# Extract to read
Donna Tartt (born December 23, 1963) is an American writer and author of the novels The Secret History (1992) and The Little Friend (2002). She won the WH Smith Literary Award for The Little Friend in 2003.

Early life

The daughter of Don and Taylor Tartt, she was born in Greenwood, Mississippi and raised in the nearby town of Grenada. At age five, she wrote her first poem, and she was first published in a Mississippi literary review when she was 13.

Enrolling in the University of Mississippi in 1981, she pledged to the sorority Kappa Kappa Gamma. Her writing caught the attention of Willie Morris while she was a freshman. Following a recommendation from Morris, Barry Hannah, then an Ole Miss Writer-in-Residence, admitted Tartt into his graduate short story course. Following the suggestion of Morris and others, she transferred to Bennington College in 1982, meeting then-students Bret Easton Ellis and Jill Eisenstadt.

# Data excerpt

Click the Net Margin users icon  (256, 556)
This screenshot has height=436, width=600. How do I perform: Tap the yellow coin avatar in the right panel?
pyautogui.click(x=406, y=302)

# What to produce
Reproduce a passage from the text about Donna Tartt above, beginning at the words that have "The daughter of" and stopping after "she was 13.".

# Correct result
The daughter of Don and Taylor Tartt, she was born in Greenwood, Mississippi and raised in the nearby town of Grenada. At age five, she wrote her first poem, and she was first published in a Mississippi literary review when she was 13.